** Start EXTRACTED INFORMATION **
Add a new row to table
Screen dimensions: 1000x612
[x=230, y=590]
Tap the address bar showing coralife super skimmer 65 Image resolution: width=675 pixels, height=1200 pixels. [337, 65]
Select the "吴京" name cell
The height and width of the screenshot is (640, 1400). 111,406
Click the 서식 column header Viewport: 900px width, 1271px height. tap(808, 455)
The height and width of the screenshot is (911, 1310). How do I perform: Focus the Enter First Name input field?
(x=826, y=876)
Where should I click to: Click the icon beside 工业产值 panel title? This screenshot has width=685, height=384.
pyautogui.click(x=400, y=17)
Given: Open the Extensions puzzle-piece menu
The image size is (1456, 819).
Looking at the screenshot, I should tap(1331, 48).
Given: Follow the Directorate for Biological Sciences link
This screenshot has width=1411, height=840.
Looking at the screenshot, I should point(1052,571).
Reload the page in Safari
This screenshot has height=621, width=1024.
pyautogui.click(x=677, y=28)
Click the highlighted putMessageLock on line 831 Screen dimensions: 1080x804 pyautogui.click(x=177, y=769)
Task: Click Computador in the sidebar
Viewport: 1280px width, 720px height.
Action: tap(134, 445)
** End EXTRACTED INFORMATION **
INSTRUCTION —
Can you reproduce all of the entries above word for word, line by line, without changing anything?

TASK ANSWER —
Add a new row to table
Screen dimensions: 1000x612
[x=230, y=590]
Tap the address bar showing coralife super skimmer 65 Image resolution: width=675 pixels, height=1200 pixels. [337, 65]
Select the "吴京" name cell
The height and width of the screenshot is (640, 1400). 111,406
Click the 서식 column header Viewport: 900px width, 1271px height. tap(808, 455)
The height and width of the screenshot is (911, 1310). How do I perform: Focus the Enter First Name input field?
(x=826, y=876)
Where should I click to: Click the icon beside 工业产值 panel title? This screenshot has width=685, height=384.
pyautogui.click(x=400, y=17)
Given: Open the Extensions puzzle-piece menu
The image size is (1456, 819).
Looking at the screenshot, I should tap(1331, 48).
Given: Follow the Directorate for Biological Sciences link
This screenshot has width=1411, height=840.
Looking at the screenshot, I should point(1052,571).
Reload the page in Safari
This screenshot has height=621, width=1024.
pyautogui.click(x=677, y=28)
Click the highlighted putMessageLock on line 831 Screen dimensions: 1080x804 pyautogui.click(x=177, y=769)
Task: Click Computador in the sidebar
Viewport: 1280px width, 720px height.
Action: tap(134, 445)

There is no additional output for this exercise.